>>

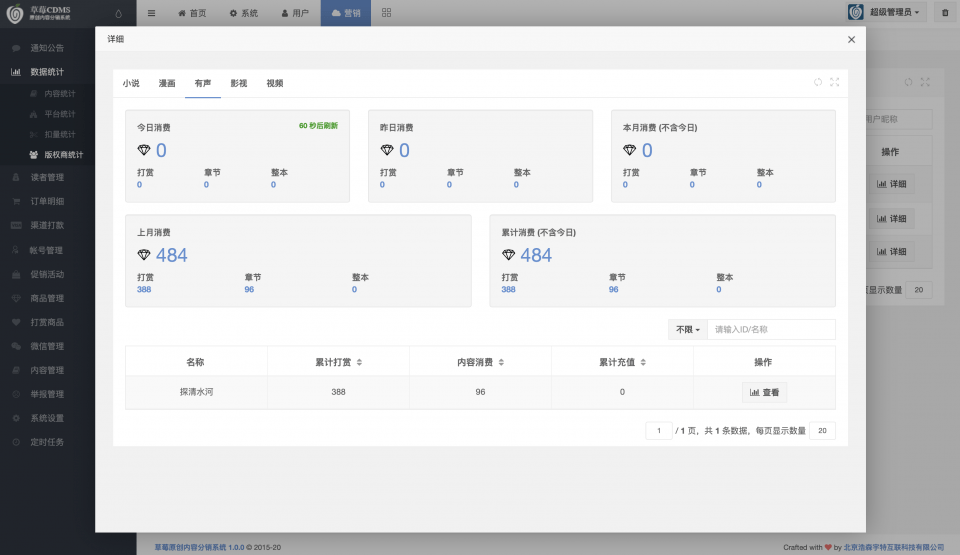Click the diamond icon in 今日消费 card
The height and width of the screenshot is (555, 960).
point(144,150)
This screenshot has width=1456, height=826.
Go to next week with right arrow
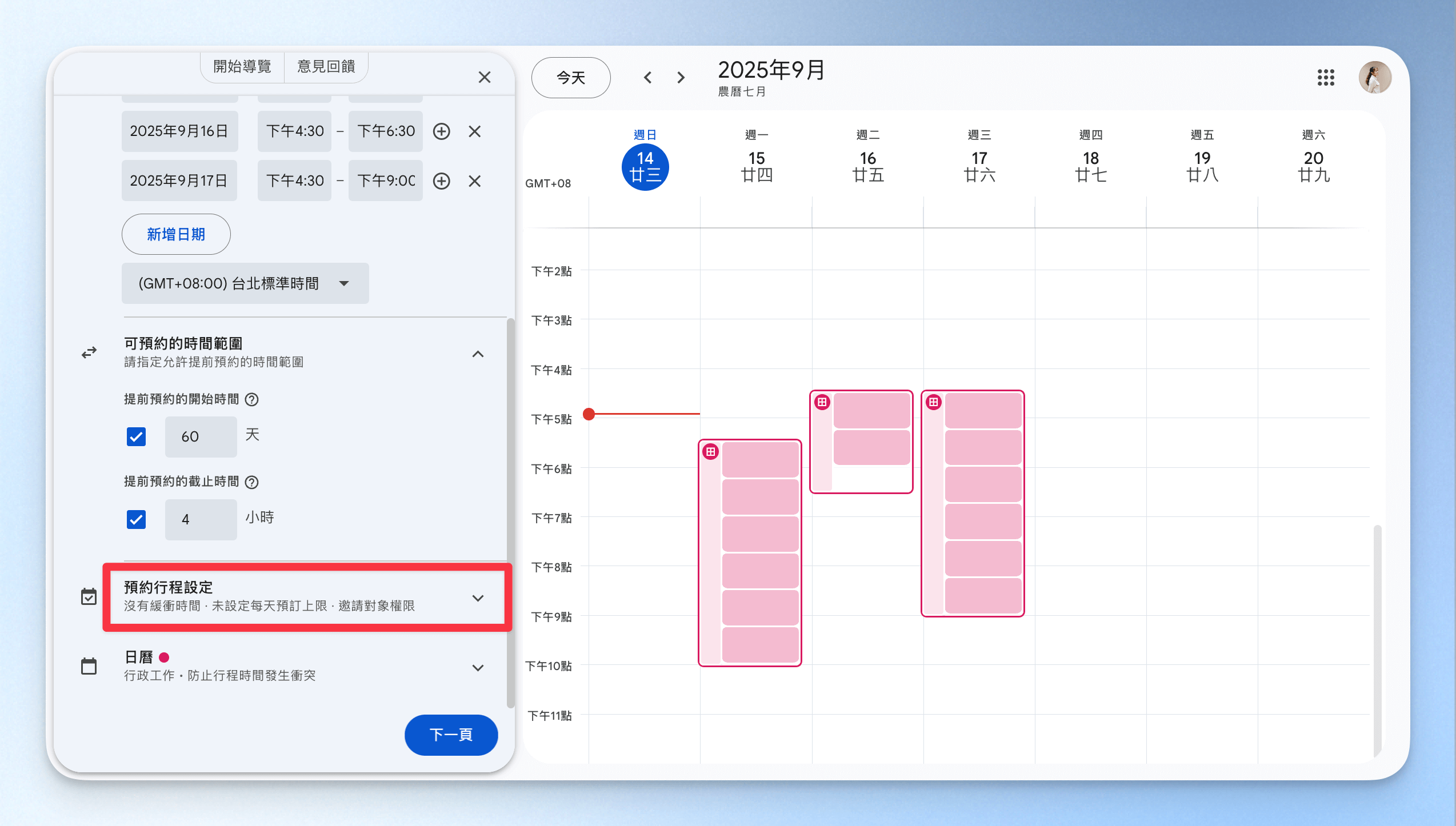pyautogui.click(x=681, y=77)
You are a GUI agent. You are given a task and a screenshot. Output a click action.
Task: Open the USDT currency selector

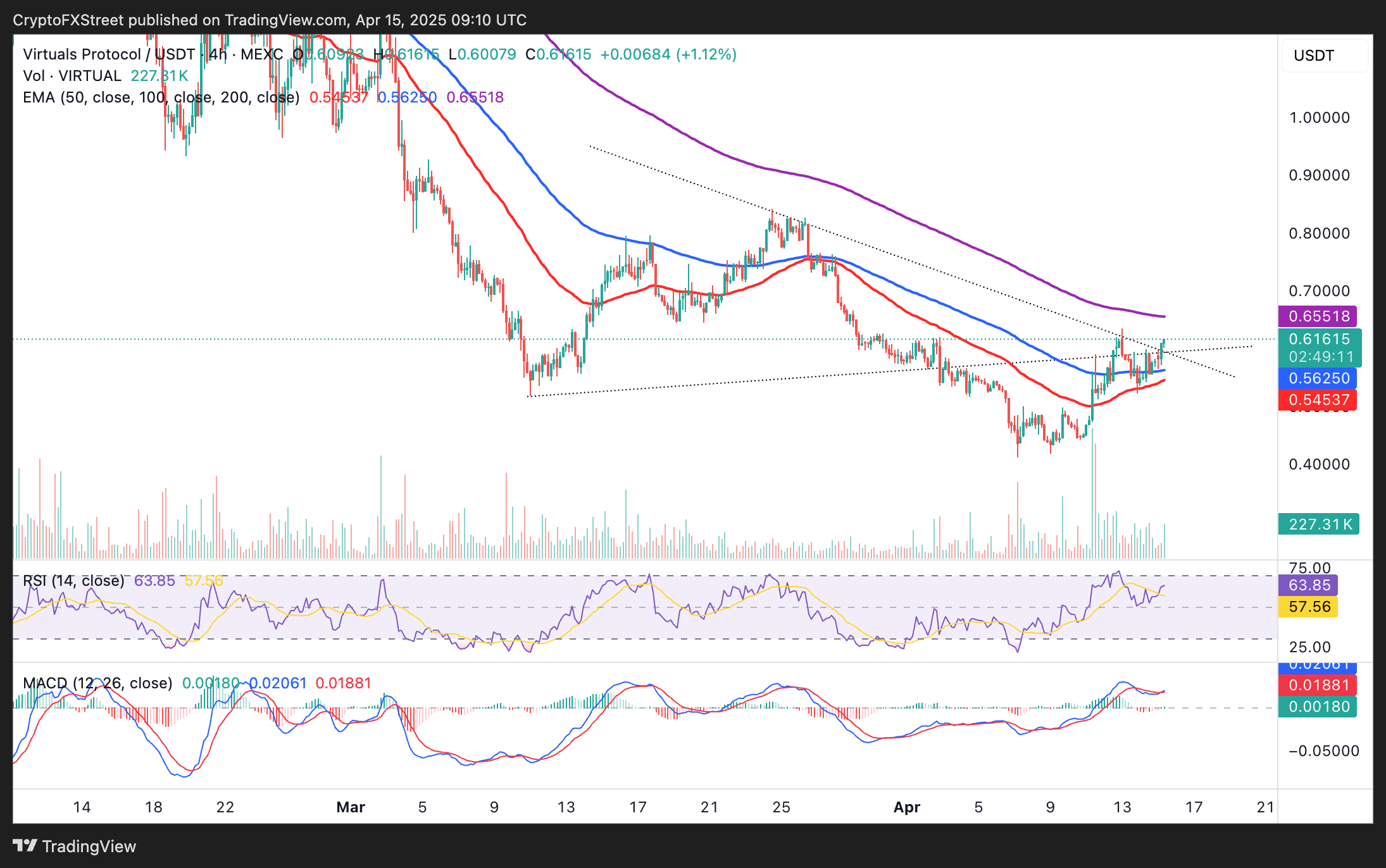click(1324, 56)
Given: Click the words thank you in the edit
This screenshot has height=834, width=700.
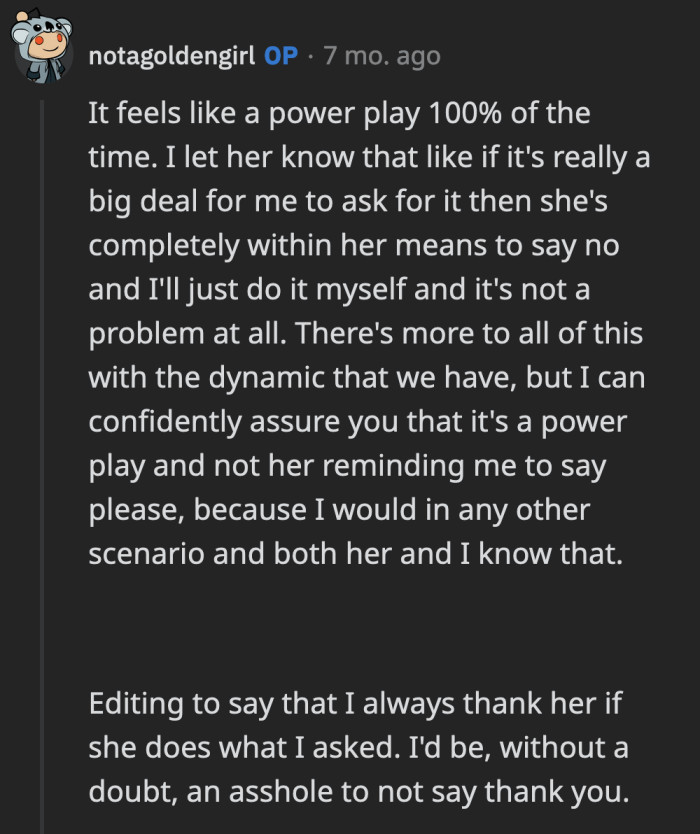Looking at the screenshot, I should point(555,790).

<<

**PROBLEM**
Retype all of the material above line for line, without changing anything, and leave out the pictures.

**OUTPUT OF THE EXERCISE**
Click the diamond icon in 今日消费 card
The height and width of the screenshot is (555, 960).
point(144,150)
This screenshot has width=1456, height=826.
Go to next week with right arrow
pyautogui.click(x=681, y=77)
You are a GUI agent. You are given a task and a screenshot. Output a click action.
Task: Open the USDT currency selector

click(1324, 56)
Given: Click the words thank you in the edit
This screenshot has height=834, width=700.
Looking at the screenshot, I should point(555,790).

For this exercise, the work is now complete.